The Master Musicians of Jajouka outside the cave of Boujeloud
Photo: Cherie Nutting
As residents of the small village of Jajouka in the Djebala hills of Northern Morocco, the Attar family preserves one of the oldest known musical traditions on the planet. Recognized for their music by the Moroccan Royal family for centuries, by jazz masters, rock gods, respected writers and elite artists from all corners of the globe, it’s not the influence upon western culture that sets the Jajouka masters apart. It’s the highly complex rhythms and melodies they begin learning as children from their fathers, which if practiced for a lifetime, allows them to become true Malimin or Masters.
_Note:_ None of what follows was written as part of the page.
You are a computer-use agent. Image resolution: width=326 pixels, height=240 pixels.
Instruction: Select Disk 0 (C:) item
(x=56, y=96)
These skills and secretes of the Master Musicians of Jajouka have been passed through generations and have endured through centuries of struggle.
The Master Musicians of Jajouka play a variety of folk, ancient and newly written musical pieces on traditional, locally made instruments. Many of the compositions in their extensive repertoire are unique to the Attar family and their traditions in Jajouka. Boujeloudia, the rights of the “father of skins,” Boujeloud, is performed in the village during the week long festival during the Aïd el–Kebir. Hamza oua Hamzine, their oldest and most complex musical number, was played by the Jajouka Masters for the Sultan, both in his palace and on the battle field, for centuries. The Hadra summons the spiritual energy of the holy saint buried in Jajouka, Sidi Ahmed Sheikh, who is said to have blessed the Attar family and their music with baraka and the power to heal people of mental and physical illness.